There isn't nor was there ever, a "breakaway wall." What has led to this "urban legend" is the simple reality that, as the terminal trackage was constructed, there is in fact only a wall under the terminal --- or under 42nd St., I forget which --- separating the terminal trackage from the IRT line.
Don't forget that the original 1904 IRT line came up under 4th Avenue, turned west under 42nd St [the present day shuttle line], then north under Broadway. When the Fourth Ave. - Lexington Ave. line as we know it today was constructed as the through routing there were some track reconfigurations and eliminations to the original routing [the one that became the shuttle] that did indeed result in some "unused tunnels." If you ride those subway routes you have no doubt walked though one! If, as you leave the shuttle at the GCT end, you do not go up the stairs to the terminal but instead take the walkway that leads you directly to the Lexington Ave. line, you are walking right through one of them.
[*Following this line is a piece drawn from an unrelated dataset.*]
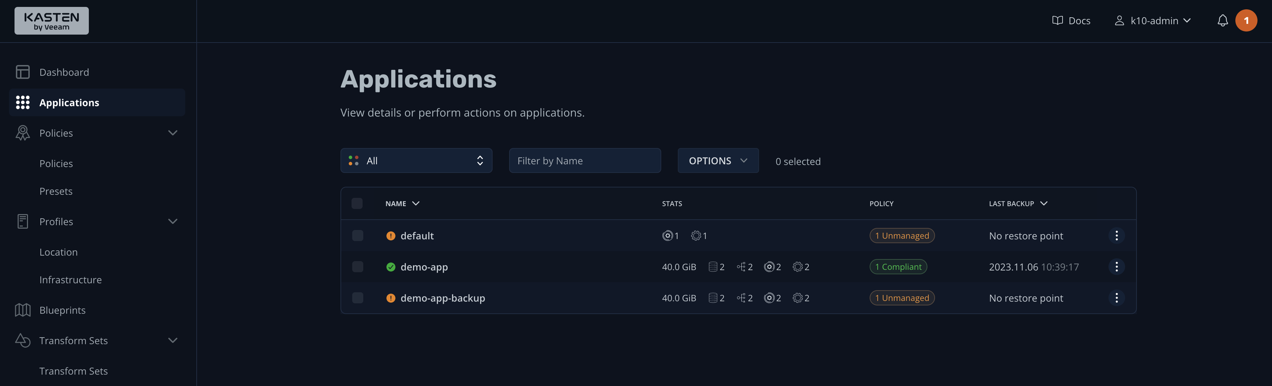Click the OPTIONS button
This screenshot has height=386, width=1272.
click(x=718, y=161)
AND --- and you walk that walk, the wall on your left is the wall that separates you from the CGT Loop tracks.
Writings about the railroad and GCT have been known to point out that it would be theoretically possible for a train coming into GCT to continue downtown using the IRT tracks, if that wall were "broken down." Of course, "theoretically" is a very long way from doing it!!!! I imagine these statements have gotten inflated into the tales of "breakaway walls, and so on.